━━━━━ Source text

Summary
Thrombotic thrombocytopenic purpura (TTP) is a thrombotic microangiopathy, a condition in which microthrombi, consisting primarily of platelets, form and occlude the microvasculature (i.e., the arterioles and capillaries). TTP occurs primarily in adults and is typically due to acquired autoantibodies against a proteolytic enzyme (ADAMTS13) that cleaves von Willebrand factor (vWF). The classic pentad of findings (fever, neurological abnormalities, thrombocytopenia, microangiopathic hemolytic anemia, and impaired renal function) is seen in a minority of patients. TTP is a hematologic emergency. If TTP is strongly suspected and initial laboratory tests support the diagnosis, treatment with plasma exchange should begin immediately, as the condition may be fatal if left untreated.
Epidemiology
- Primarily adult individuals (median age at diagnosis: ∼ 40 years)
- More common in women and in Black populations
Epidemiological data refers to the US, unless otherwise specified.
Etiology
-
ADAMTS13 deficiency/inhibition [1]
- Acquired TTP (∼ 95%): autoantibodies against ADAMTS13 (see “Pathophysiology” below)
- Congenital TTP (∼ 5%): gene mutations resulting in deficiency of ADAMTS13
- Risk factors [1]
Pathophysiology
TTP is a thrombotic microangiopathy, a condition in which microthrombi form and occlude the microvasculature. The other main thrombotic microangiopathy is hemolytic uremic syndrome (HUS). Although TTP and HUS share similarities in both pathophysiological findings and clinical features, these conditions differ in etiology; TTP, unlike HUS, is caused by a deficiency of ADAMTS13.

━━━━━━━━━━
━━━━━ Data supplied

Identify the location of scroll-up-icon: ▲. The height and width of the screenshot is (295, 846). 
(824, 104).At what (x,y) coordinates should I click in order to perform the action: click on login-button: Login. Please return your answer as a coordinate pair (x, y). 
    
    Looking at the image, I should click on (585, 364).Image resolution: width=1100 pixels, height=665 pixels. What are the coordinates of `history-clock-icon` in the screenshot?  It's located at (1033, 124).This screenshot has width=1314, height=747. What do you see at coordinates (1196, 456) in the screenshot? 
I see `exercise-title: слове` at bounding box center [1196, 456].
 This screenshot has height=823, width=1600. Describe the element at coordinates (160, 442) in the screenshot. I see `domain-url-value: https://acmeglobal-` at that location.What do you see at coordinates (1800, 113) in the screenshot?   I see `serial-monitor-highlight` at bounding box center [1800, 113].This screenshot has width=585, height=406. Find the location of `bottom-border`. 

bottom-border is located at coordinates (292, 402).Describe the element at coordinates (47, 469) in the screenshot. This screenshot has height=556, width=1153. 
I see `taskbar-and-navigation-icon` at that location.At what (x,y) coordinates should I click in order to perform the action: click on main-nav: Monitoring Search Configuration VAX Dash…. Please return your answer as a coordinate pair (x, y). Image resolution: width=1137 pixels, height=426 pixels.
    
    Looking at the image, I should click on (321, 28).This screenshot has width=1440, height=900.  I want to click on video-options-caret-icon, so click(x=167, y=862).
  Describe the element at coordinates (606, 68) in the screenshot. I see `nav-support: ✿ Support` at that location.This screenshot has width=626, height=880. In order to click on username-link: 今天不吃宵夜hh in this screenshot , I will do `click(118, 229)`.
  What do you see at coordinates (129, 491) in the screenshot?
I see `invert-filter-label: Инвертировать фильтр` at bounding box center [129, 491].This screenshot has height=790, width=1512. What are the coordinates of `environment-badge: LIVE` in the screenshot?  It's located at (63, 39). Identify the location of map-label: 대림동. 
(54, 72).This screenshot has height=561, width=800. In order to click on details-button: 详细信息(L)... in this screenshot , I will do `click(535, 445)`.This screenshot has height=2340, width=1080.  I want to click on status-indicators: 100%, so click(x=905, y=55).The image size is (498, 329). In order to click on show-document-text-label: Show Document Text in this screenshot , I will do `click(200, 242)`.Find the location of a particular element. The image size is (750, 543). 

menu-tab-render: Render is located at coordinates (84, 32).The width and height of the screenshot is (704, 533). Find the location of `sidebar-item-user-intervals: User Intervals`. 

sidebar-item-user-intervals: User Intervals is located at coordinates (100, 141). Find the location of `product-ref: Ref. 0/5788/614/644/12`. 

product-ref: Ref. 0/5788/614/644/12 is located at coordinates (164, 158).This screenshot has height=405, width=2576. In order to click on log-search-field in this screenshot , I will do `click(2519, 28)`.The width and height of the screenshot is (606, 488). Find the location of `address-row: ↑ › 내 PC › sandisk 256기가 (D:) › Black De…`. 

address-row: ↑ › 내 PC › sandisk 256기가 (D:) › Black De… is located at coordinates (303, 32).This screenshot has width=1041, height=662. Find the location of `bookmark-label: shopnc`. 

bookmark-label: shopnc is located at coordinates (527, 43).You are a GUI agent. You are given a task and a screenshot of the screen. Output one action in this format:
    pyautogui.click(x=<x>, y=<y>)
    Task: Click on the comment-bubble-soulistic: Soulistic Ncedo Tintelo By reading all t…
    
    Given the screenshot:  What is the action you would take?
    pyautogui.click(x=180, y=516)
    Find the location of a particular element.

━━━━━━━━━━

Problem statement:
Answer the following from the text on thrombotic thrombocytopenic purpura (TTP) above.
(a) What is the median age at diagnosis?
(b) About what share of TTP cases are acquired?
(c) Which other main thrombotic microangiopathy does the text name?

Exercise answer:
(a) About 40 years.
(b) About 95%.
(c) Hemolytic uremic syndrome (HUS).